Bir varmış bir yokmuş. Kırmızı başlıklı küçük bir kız varmış. Annesi bir gün ona elma kırmızısı bir yünle kırmızı bir başlık ördüğünden beri herkes küçük kıza kırmızı başlıklı kız dermiş. Annesi ile birlikte dağın eteklerinde, bahçeli bir evde yaşarmış. Küçük kızın bir de ormanı geçince derenin kenarındaki kulübede yaşayan büyükannesi varmış. O günlerde büyükanne biraz rahatsızmış ve annesi lezzetli bir elmalı kek pişirip, küçük bir sepete güzelce yerleştirerek büyükannesine götürmesi için kırmızı başlıklı kıza seslenmiş.
-“Kırmızı başlıklı kız!” demiş. “Bu sepetin içerisinde babaannene götürmen için yiyecekler hazırladım. Güzelce onun karnını doyurup, güneş batıp ortalık kararmadan eve dönmelisin.” Ve daha sonra kırmızı başlıklı kızı ormana girmenin tehlikeli olduğu, patika yoldan gitmesi gerektiği ve yabancılarla konuşmaması konusunda da uyarmış.
Küçük kız:
-“Peki anneciğim. Ormana girmeden patika yoldan giderek babaannemin yiyeceklerini verdikten sonra hemen eve döneceğim” demiş ve küçük adımlarla yola koyulmuş. Çimenlerin üzerinde sek sek oynarken burnu bahar çiçeklerinin o enfes kokusu ile dolunca...
-“Eveeeeet!” demiş kendi kendine. “Büyükanneme bu çiçeklerden bir demet yapıp götürsem kimbilir ne kadar mutlu olur”.
Bir bakınmış etrafına. Ooooooooooooo, her yer çiçek doluymuş, rengarenk. Sayamayacağı kadar çok renkte çiçek varmış. Kırmızı başlıklı kız sadece ona kadar sayabildiği için hepsini sayması imkansızmış. Bunları düşünürken bir yandan da çiçeklerden toplamaya başlamış. Her eline aldığını bir kez koklayıp avucundaki demete ekleyerek ilerlemiş. Öyle ki kırmızı başlıklı kız çiçek toplamanın heyecanı içerisinde annesinin öğütlerini unutuvermiş. Patika yoldan saparak ormana dalıp çiçek toplamaya devam etmiş. Ormanda yaşayan kurt çok geçmeden kırmızı başlıklı kızı fark etmiş ve günlerdir tek bir lokma yemediği için haince planlar yapmaya koyulmuş. Hemen oracıkta kırmızı başlıklı kızı yiyemezmiş. Çünkü ağaçların arkasındaki kulübede yaşayan oduncu buna izin vermezmiş. Kurt planını yapıp kırmızı başlıklı kıza yaklaşmış.

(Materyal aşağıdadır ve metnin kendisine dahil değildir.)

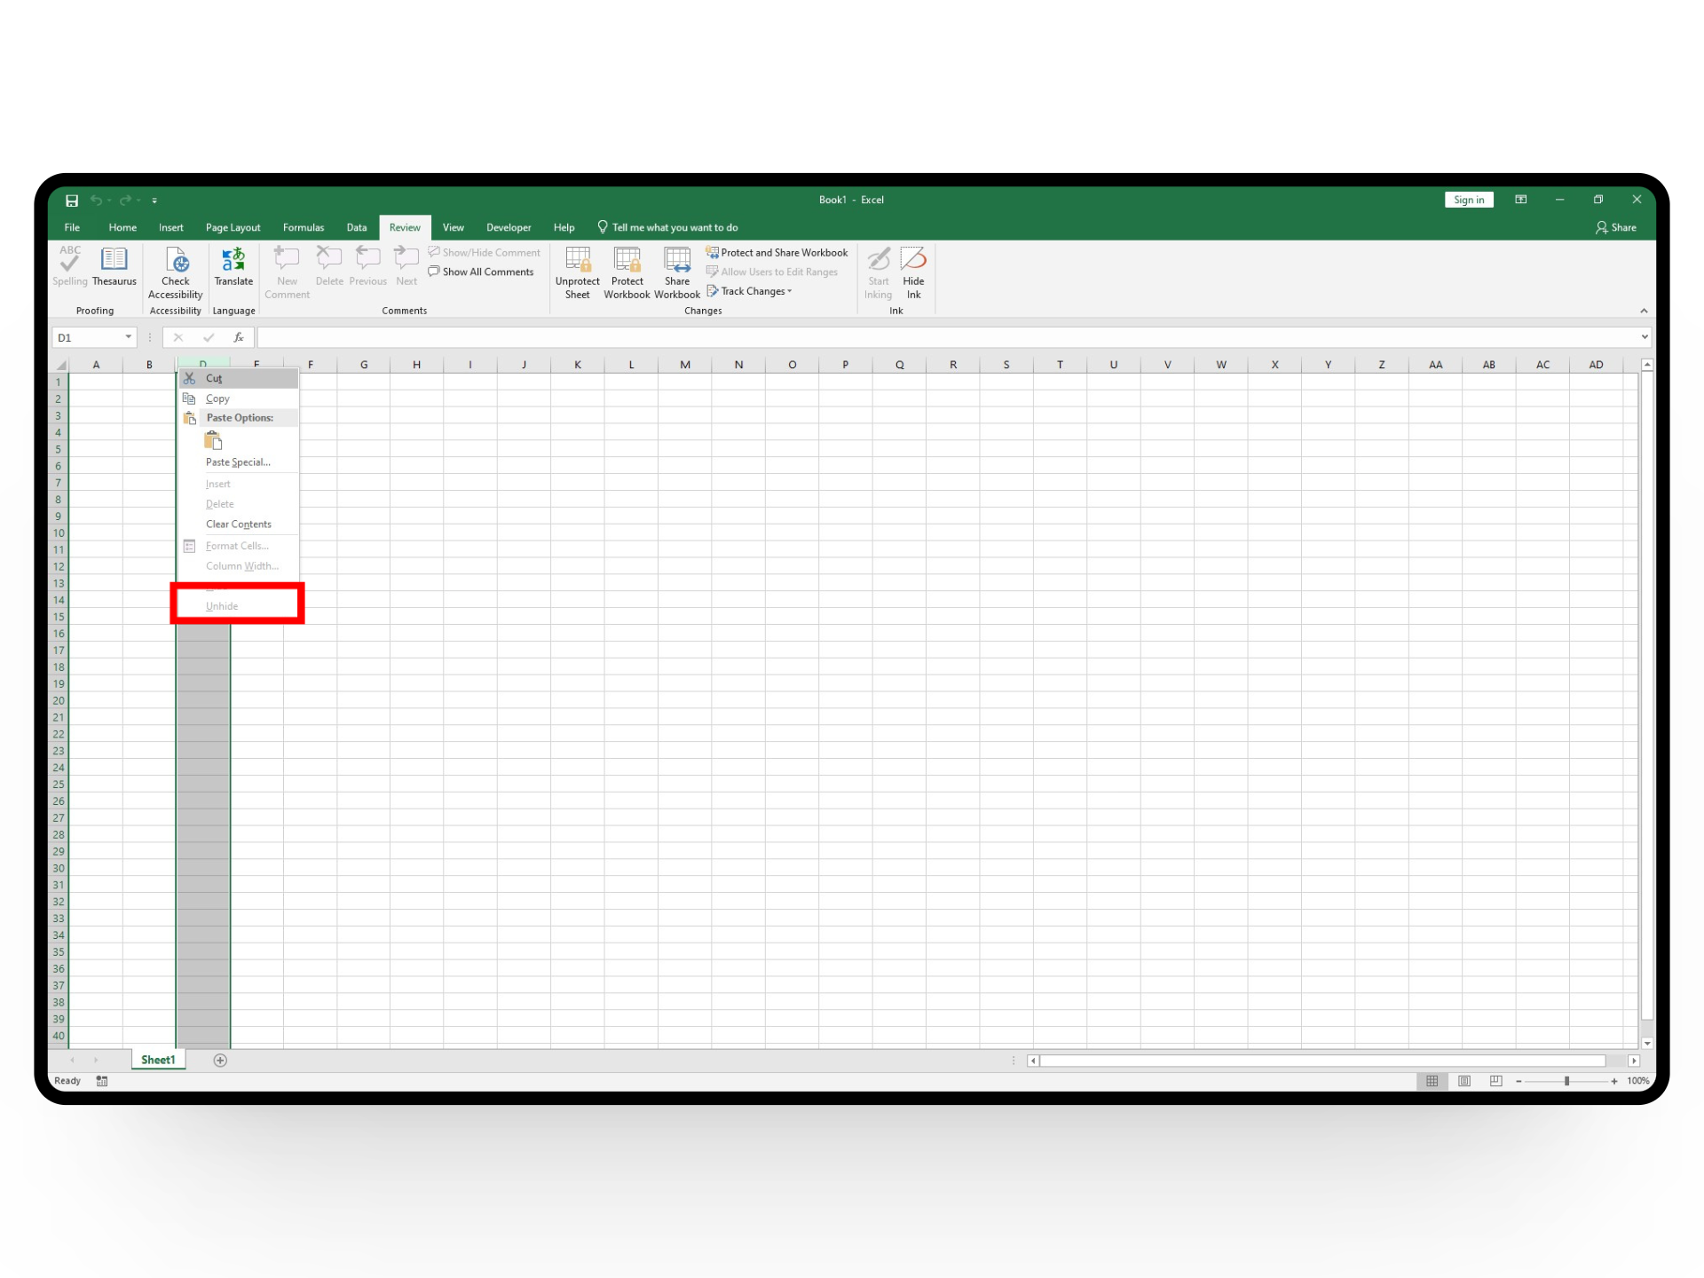Viewport: 1704px width, 1278px height.
Task: Click Protect and Share Workbook
Action: 777,253
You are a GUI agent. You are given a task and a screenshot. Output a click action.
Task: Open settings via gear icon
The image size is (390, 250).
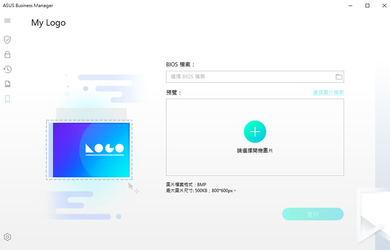pos(7,237)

-“Heyyyyy! Merhaba” demiş kocaman bir sesle.
Küçük kız karşısında kurdu görünce korkudan düşecek gibi olmuş. Ama kurt ona gülerek yaklaştığı için korkulacak bir şey yok galiba diye düşünmüş. Kurt kırmızı başlıklı kıza nereye gittiğini sormuş. O da
-“Büyükannem rahatsız, bende ona yiyecek ve çiçek götürüyorum”, demiş. Kurt:
-“Ne kadar güzel”, diye gülerek, “ben de sana yardım etmek isterim”, demiş. “Ben önden gidip büyükannene çayı hazırlamasını söyleyip senin geldiğini haber vereyim. Böylelikle karanlık olmadan eve dönebilirsin”, diyerek önden yürümüş.
Kırmızı başlıklı kız bu duruma çok sevinip, kurdun ne kadar iyiliksever bir hayvan olduğunu düşünp çiçek toplayarak yola devam etmiş. Tabii annesinin ona yabancılarla konuşmaması, ormana girmemesi konusundaki uyarılarını hiç aklına getirmemiş. Kurt erkenden babaannenin kulübesine varıp kapıyı çalmış.
-“Kim o?” demiş babaanne. Kurt:
-“Benim babaanneciğim, kırmızı başlıklı kız”, demiş ve içeri girmiş. Günlerdir bir şey yemediği için yaşlı babaanneyi bir lokmada midesine indirmiş. Gecelikleri giyip babaannenin gözlüklerini taktıktan sonra yatağa girip kırmızı başlıklı kızı beklemeye koyulmuş. Bir süre sonra kırmızı başlıklı kız kulübeye varmış.
-“Babaanne babaanne”, diye bağırarak kapıyı tıklatmış.
-“Gir kızım içeri”, demiş yaşlı kurt.
Kapıyı hafifçe aralayarak içeri girmiş kırmızı başlıklı kız. Kurt ona:
-“Elindekileri bırak yatağa doğru gel, ben hastayım kalkamıyorum evladım”, demiş.
Kırmızı başlıklı kız hayretle bakmış, babaannesinde değişik bir şey varmış, her zamanki gibi değilmiş.
-“Babaanne”, demiş, “kolların niçin bu kadar büyük?”
-“Seni daha iyi kucaklayabilmek için”, demiş kurt.
-“Kulakların niçin bu kadar büyük peki?”
-“Seni daha iyi duyabilmek için.”
-“Peki gözlerin niçin kocaman?”
-“Seni daha iyi görebilmek için.”
-“Dişlerin neden bu kadar uzun?” Artık kurt dayanamamış ve
-“Seni yiyebilmek için”, diye bağırarak bir lokmada kırmızı başlıklı kızı yutuvermiş.
Daha sonra kurdu bir uyku basmış ve yatağa uzanıp uykuya dalıp horlamaya başlamış.
Ormana giderken kulübenin önünden geçen oduncu kurdun gürültülü horlamasını duyarak
-“Babaanneye bir şey mi oldu acaba”, diye endişelenmiş.
İçeri baksam iyi olacak diye karar vermiş. Kulübeye girdiğinde yatakta uyuyan kurdu görünce durumu anlamış. Hemen büyükanne ve küçük kızı kurtarmak için kurdun karnını baltayla yarmış. Kırmızı başlıklı kız ve büyükanne dışarı çıkınca birbirlerine sarılmışlar ve oduncuyla birlikte kekleri afiyetle yemişler.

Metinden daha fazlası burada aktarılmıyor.